Kmart, a leader in the discount retailing industry in the late 70’s, had close to 1900 stores and average revenues of well over $7 million per store. Wal-Mart, on the other hand, was a much smaller retailer with just over 200 stores and average revenues per store only half those of Kmart. But just ten years later, Wal-Mart had become the largest and highest profit retailer in the country with an annual growth rate at 25% per year with a 32% return on equity.
What happened? Kmart’s response to business challenges was to try to seal off and defend its markets, a common tactic years ago when the industry was characterized by defined markets, stable customer needs and clearly defined competitors. Wal-Mart found competitive advantage by realizing that success would not come from capturing and holding a market but by being nimble and responsive to changing market conditions. It built business processes and core competencies in such areas as transportation and information sharing which allowed it to respond to rapidly changing conditions and move inventory quickly to serve store-by-store customer demand.
Kmart’s inability to respond to changing market conditions and to continue to ride a dead strategy eventually led to its reorganization under Chapter 11. It’s a fact that those organizations that adapt to changing conditions thrive and grow. Those that remain unaware or misjudge these challenges and opportunities and fail to develop a new business strategy eventually die.
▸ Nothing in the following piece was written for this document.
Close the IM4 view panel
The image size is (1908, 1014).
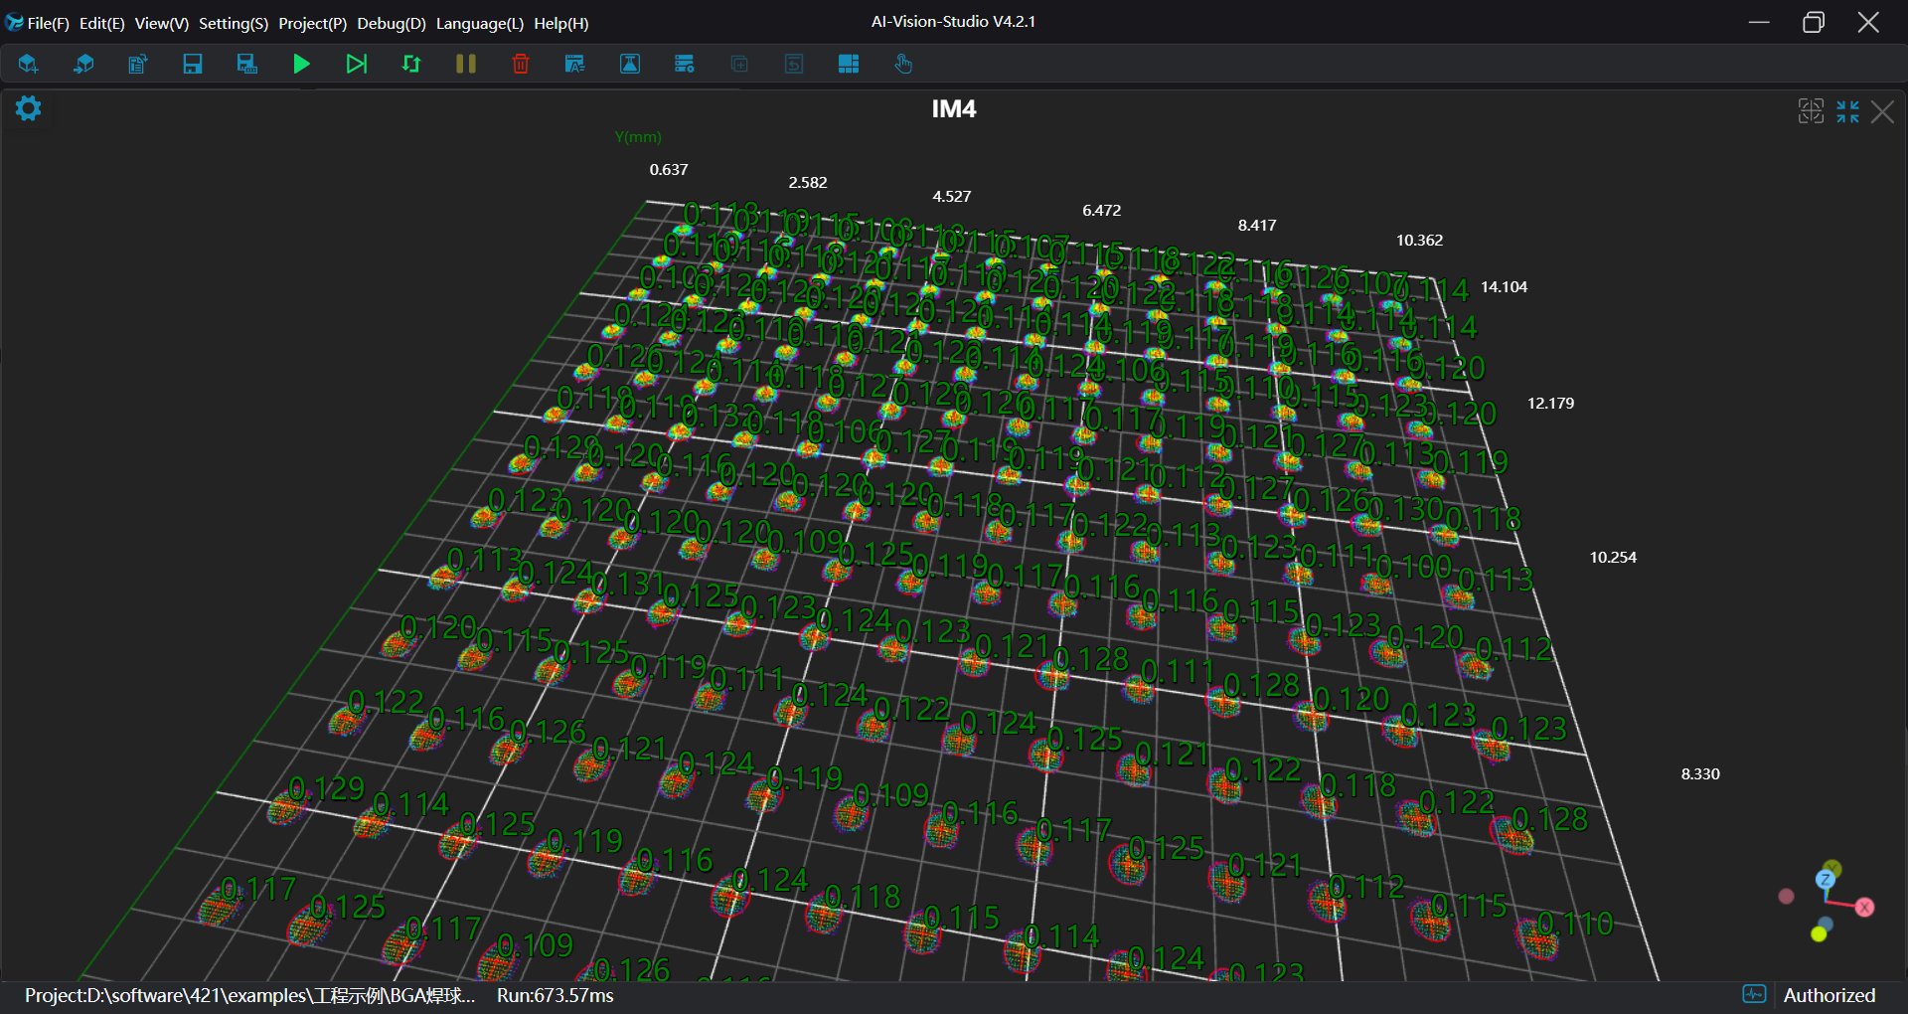pos(1882,111)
Why Build a Strategic Plan? In a word, the answer to this question is focus. Strategy creates context for operating decisions. It establishes the playing field and provides guidance for decision-making about the types of experience and skills needed by employees, how marketing and advertising should be positioned, the priority of initiatives, how to structure the organization, and a host of other issues. A plan is necessary to guide decision-making, channel resources and define direction. Because of that, building a strategic plan should be well worth the time it will take to develop it, debate it and secure agreement on its direction.
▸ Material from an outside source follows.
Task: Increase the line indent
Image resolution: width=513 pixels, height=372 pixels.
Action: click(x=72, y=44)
Strategy is the way in which an organization meets the challenges and opportunities of its environment. It is often an overused and misunderstood concept. Strategic thinking does not necessarily imply long term. In some industries, long term is less than one year. It is not tactics, though strategy needs to be supported through tactics. It doesn’t necessarily imply something big. The decision to move across town may have more human impact than the decision to do business in another city.
Strategy is a set of choices that defines the nature, direction and value system of an organization. It is not a document. It is a mindset which should be understood by every person in the organization and used to guide all decision-making within the organization. In developing strategy, leaders make conscious and informed choices about who they are and what they stand for:
* What are our core values and beliefs?
* What markets and customer groups will we serve?
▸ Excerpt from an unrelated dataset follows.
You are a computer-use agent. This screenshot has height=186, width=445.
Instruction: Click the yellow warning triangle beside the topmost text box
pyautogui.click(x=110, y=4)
* What products or services will, or will we not, deliver?
* What competitive advantages will cause us to succeed?
* What core competencies must we have to fuel our growth?
* What infrastructure, core processes and resources must we have to succeed?
* What financial results will we achieve?
* What should be our planning horizon?
* What is the quality-of-life contribution we want to make to our customers, our employees or the places in which we operate?
Next, and the hardest part, is plan implementation. In the United States, the average firm only achieves about 63% of its strategic plan. Studies also show that 90% of strategies that fail do so because of lack of execution. Research in the last several years has pinpointed many reasons why business plans fail, including the following:
1. Poorly understood strategy — most organizations have a strategy but, according to one study, fewer than 5% of their employees know what the strategy is.
2. Weak strategy execution — Studies show that up to 90% of strategies fail due to execution.
3. Inability to adapt to change — Once a business makes plans, the chaos of everything changing around it may gradually erodes those plans unless the organization can adapt. Many cannot.
4. Lack of a systematic approach – When an organization reaches a certain size, lack of alignment between different people or departments who handle different functions may hamper success.
5. People are not engaged – An engaged worker is one who is personally committed to the goals of the company. Unfortunately, 90% of the time what passes for commitment is compliance. If you cannot get people engaged, no improvement will last.
6. A gap between knowing what to do, and doing it. Many things can get in the way including substituting talk for action, employee fear or mistrust of management, using the firm’s history instead of sound judgment to dictate action, and badly designed or complex measures.
In the end, a solid business strategy and implementation plan may not solve all of your problems but those firms that do plan enjoy a much brighter track record. Plan well and beware of the pitfalls in implementation and you can enjoy your best year yet.